Texte extrait —
+ + + +

Au lieu de comparer Good Kill à American Sniper – comparaison qui n'est pas injustifiée : les deux films commencent par l'exécution à distance d'une femme voilée et d'un enfant – il faudrait plutôt le rapprocher de Top Gun de Tony Scott. Dans une autre époque, celle de Reagan, le héros de Good Kill, Thomas Egan (Ethan Hawke) aurait pu piloter des F-16 et vivre, peut-être, une histoire d'amitié amoureuse avec l'un de ses coéquipiers. Mais Egan est un pilote déchu, privé d'épopée : depuis sa base établie à Las Vegas, au bord du désert, il dirige sur des écrans des drones de combat qui s'écrasent ponctuellement sur des talibans. La même scène se répète invariablement tout au long du film : dans un décor oriental qui ressemble à une plate-forme de jeu, Egan doit viser ses cibles, actionner un joystick et compter jusqu'à trois avant de tout faire exploser : voitures et terroristes, femmes afghanes et enfants.


Dans la répétition de cette morne tâche, le film d'Andrew Niccol voudrait saisir quelque chose de la fatigue du héros américain. Vêtu d'une combinaison grise couverte d'écussons, Ethan Hawke ressemble pourtant davantage à un employé de chez Speedy au bout du rouleau. Son jeu offre une synthèse de tout ce qui se fait de pire dans le cinéma américain actuel : visage inexpressif, voix mate, presque éteinte, on atteint ici le comble de l'underacting, véritable tendance de fond (voir Channing Tatum dans Foxcatcher) qui fait regretter l'énergie grandiloquente, l'éclat magnifique de Pacino ou Nicholson.


Mais Good Kill ne s'en tient pas au portrait de son héros dépressif, il veut aussi, comme autrefois le médiocre Gattaca, défendre une thèse, opposer la morale de son héros à celle d'un système. Egan accepte donc d'être un gamer au service de l'armée américaine, il prend même un certain plaisir à crier « good kill » (« dans le mille ») quand ses drones meurtriers atteignent leur cible, mais il se révolte lorsqu'il voit un taliban violer une femme sous l'oeil indifférent de sa hiérarchie. La restauration de la morale passera donc par une vengeance personnelle, où le héros s'offre en réalité un pur plaisir de gamer : celui d'aller voir ailleurs, de se détourner un instant de sa mission pour finir sa partie en solo et voir si ça marche. Et ça marche tellement bien que le film se termine, nous montrant Egan délivré du Mal : aucune hantise ne demeure dans ses yeux, il prend sa voiture et quitte le film le cœur léger. Ayant tué son taliban, il a au moins sauvé une femme afghane du viol et de la barbarie.

+ + + +

Données fournies —

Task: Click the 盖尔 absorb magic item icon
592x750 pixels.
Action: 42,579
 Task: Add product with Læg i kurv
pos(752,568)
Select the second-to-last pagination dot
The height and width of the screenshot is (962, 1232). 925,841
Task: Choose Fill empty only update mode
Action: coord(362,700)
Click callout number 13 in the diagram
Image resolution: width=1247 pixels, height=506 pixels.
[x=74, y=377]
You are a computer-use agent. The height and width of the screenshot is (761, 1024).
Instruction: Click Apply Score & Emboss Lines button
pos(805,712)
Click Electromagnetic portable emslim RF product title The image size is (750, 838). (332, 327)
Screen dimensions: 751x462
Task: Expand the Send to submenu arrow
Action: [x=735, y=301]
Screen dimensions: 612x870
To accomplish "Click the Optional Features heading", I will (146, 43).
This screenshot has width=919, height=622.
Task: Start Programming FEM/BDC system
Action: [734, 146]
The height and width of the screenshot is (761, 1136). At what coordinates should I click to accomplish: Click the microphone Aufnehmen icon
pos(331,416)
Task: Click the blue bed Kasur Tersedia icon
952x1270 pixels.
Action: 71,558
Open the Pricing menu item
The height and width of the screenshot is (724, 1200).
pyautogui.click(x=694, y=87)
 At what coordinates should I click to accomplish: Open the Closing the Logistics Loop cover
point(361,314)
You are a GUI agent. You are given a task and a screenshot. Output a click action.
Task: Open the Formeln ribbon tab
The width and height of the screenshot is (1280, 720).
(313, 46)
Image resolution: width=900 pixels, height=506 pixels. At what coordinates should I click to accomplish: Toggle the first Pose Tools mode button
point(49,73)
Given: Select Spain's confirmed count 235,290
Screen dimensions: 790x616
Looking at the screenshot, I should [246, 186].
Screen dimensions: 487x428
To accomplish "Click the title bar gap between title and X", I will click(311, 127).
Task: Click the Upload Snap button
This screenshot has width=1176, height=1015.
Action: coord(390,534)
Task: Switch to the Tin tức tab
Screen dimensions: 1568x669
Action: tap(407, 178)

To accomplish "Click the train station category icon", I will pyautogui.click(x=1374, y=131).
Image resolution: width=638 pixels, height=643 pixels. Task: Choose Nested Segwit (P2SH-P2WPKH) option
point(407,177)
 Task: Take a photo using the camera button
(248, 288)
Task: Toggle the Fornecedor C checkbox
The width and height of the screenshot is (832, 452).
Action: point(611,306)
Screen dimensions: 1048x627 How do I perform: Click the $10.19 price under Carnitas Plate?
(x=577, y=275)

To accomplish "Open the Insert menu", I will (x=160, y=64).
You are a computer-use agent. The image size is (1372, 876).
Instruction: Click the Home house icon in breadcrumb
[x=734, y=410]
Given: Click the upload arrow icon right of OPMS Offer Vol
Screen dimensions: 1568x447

+ + + +

Consignes —
a. Recopiez la critique de Good Kill en commençant par « Dans la répétition » et en poursuivant jusqu'à « Pacino ou Nicholson. ».
b. Poursuivez la critique de Good Kill au-delà de sa dernière phrase.
Le matériel n'est pas nécessaire pour ce travail.

Réponses rédigées —
a.
Dans la répétition de cette morne tâche, le film d'Andrew Niccol voudrait saisir quelque chose de la fatigue du héros américain. Vêtu d'une combinaison grise couverte d'écussons, Ethan Hawke ressemble pourtant davantage à un employé de chez Speedy au bout du rouleau. Son jeu offre une synthèse de tout ce qui se fait de pire dans le cinéma américain actuel : visage inexpressif, voix mate, presque éteinte, on atteint ici le comble de l'underacting, véritable tendance de fond (voir Channing Tatum dans Foxcatcher) qui fait regretter l'énergie grandiloquente, l'éclat magnifique de Pacino ou Nicholson.

b.
Comme tous les mauvais films – et celui-ci l'est particulièrement – Good Kill finit par faire l'apologie de ce qu'il prétend dénoncer : à savoir la « guerre électronique totale » dont parle Paul Virilio dans L'Ecran du désert, celle qui a pris forme avec l'opération Tempête du désert au début des années 90 lors de la Guerre du Golfe, faisant de toutes les guerres ultérieures des guerres-fantôme. Mais n'est-ce pas devenu un lieu commun de le dire, et pire encore, de le montrer dans un film ? Le succès populaire d'American Sniper aux Etats-Unis ne témoigne-t-il pas, au contraire, d'un immense besoin de légende, quand bien même celle-ci serait hantée ? C'est sans doute la raison pour laquelle Good Kill, en plus d'être mauvais, paraît si vain et stupide : voulant dire quelque chose de la guerre et de l'Amérique, il n'a dressé qu'un portrait de gamer sous addiction, visant, finalement, en plein dans le mille d'à côté.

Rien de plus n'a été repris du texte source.